Every decade in the last hundred has had its share of seismic shocks, those ‘black swan’ moments with devastating outcomes for businesses regardless of their stature. The health consequences of the COVID-19 pandemic are already quantifiably terrible; the economic consequences are predicted to be devastating for a whole generation. But was this sudden dramatic impact on some businesses so wholly unpredictable? Did the pandemic just dramatically hasten the inevitable to happen? Before we had heard of COVID-19, was the sheer bloody-awfulness of budget air travel really the zenith of human innovation? Was standing in a muddy field queueing for a portacabin toilet the highpoint of a music lover’s life? Was travelling for weeks cocooned on a crowded Cruise liner ever really that great? Did footballers really need to be paid £300,000 a week?

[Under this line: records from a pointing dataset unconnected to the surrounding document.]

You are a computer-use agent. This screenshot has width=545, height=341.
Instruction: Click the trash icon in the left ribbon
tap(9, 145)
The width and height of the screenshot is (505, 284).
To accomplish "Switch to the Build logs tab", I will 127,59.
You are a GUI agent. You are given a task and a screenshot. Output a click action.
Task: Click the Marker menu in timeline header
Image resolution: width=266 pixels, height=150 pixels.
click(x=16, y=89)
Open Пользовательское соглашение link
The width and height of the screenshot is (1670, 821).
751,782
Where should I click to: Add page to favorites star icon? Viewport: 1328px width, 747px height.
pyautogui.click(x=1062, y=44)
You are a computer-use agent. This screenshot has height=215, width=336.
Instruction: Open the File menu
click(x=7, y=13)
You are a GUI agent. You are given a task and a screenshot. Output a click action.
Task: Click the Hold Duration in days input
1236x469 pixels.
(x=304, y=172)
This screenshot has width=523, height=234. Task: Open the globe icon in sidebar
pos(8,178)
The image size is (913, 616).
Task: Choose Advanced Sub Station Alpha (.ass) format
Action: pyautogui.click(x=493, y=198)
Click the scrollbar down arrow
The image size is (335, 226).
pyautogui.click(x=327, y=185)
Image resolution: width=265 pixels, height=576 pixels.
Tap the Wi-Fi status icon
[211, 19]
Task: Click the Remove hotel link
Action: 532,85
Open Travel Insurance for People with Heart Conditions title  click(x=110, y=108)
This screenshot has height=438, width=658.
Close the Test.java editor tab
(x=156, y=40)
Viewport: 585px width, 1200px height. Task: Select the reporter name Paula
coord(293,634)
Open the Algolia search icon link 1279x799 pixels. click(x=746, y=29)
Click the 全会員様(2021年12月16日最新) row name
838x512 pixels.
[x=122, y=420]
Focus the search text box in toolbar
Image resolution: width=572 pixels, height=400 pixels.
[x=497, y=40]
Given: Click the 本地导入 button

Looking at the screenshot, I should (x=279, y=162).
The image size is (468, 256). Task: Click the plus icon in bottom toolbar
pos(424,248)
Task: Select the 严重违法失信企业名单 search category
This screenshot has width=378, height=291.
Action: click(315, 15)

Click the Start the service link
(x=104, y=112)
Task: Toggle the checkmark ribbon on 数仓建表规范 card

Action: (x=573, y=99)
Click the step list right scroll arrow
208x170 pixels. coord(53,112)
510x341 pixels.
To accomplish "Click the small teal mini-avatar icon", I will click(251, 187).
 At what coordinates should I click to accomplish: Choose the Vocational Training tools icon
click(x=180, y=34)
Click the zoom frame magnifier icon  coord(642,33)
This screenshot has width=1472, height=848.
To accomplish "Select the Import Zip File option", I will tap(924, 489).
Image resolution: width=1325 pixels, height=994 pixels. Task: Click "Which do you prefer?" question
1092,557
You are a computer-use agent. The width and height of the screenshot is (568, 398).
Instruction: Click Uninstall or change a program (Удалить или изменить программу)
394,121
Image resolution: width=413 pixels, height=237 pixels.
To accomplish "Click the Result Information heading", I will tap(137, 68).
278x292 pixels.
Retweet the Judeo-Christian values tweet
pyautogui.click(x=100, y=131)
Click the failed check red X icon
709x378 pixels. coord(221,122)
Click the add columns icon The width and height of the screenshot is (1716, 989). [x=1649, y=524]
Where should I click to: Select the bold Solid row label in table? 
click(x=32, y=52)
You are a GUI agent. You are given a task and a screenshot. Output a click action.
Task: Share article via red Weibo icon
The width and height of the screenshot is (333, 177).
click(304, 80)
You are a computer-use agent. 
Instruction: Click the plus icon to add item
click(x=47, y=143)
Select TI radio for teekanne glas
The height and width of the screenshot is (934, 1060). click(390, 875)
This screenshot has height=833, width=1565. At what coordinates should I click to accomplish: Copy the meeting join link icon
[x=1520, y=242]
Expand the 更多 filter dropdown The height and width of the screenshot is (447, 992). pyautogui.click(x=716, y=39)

Invest in both online and offline
50 years after Chaplin made The Gold Rush for United Artists, a building in Toronto housed the world’s first iMax cinema, providing what would become both a glimpse of the future and the summit of the past of theatrical experience. But innovation did not end there. In this century, the traditional studios and theatres, bolstered by new audiences and the vast dollars of its digital platform providers, has meant investment in BOTH analogue and digital distribution. If you went to a cinema in the UK just fifteen years ago it was a pitifully tired experience. Sticky floors, smelly toilets, predictable programming and underwhelming sound and visuals. There has been a renaissance in cinema going that has mirrored the growth in on-demand digital offerings. Now you have choice: retro-chic at boutique Picture house, 24-hour venues, free-parking, drinks, film clubs, high-definition sound, 4D experiences. If you want to pay more, there are extraordinary iMax 3D venues and the “Lux” offerings with comfy sofas, waiters and fine dining. A huge change from the ABC I knew growing up! In the past 50 years, the industry has built both the nuclear bunker (global digital distribution) and still created new pleasure domes (great new theatres) at the same time. The strategic lesson is that cinema saw digital disruption as both an opportunity and a threat. Being imaginative in its response to both has proved to be its saviour.
Some hope from the past
When Chaplin launched UA, it was only twelve months after the first spring outbreak of the 1918 Influenza Pandemic and the world was still at war. Just as today in 1918, movie theatres in the US were forced to close. Many smaller film companies went out of business and production was halted, as there were no theatres open for audiences – and clearly, in 1918, Hollywood did not have a global digital distribution platform to weather the storm. Some commentators doubted if the cinema would ever have a future. But post-pandemic and post-war, the actors and directors and producers and their investors became re-aligned around a few powerhouse Studios. By being newly refocused on a new audience appetite for extraordinary storytelling and armed, first with sound, then with colour, the Golden Age of Hollywood was born.
Which made me wonder, how many industries today will draw upon a post-Pandemic wave of pent up demand, not just re-start their business, but to transform it in ways that make it resilient for the future?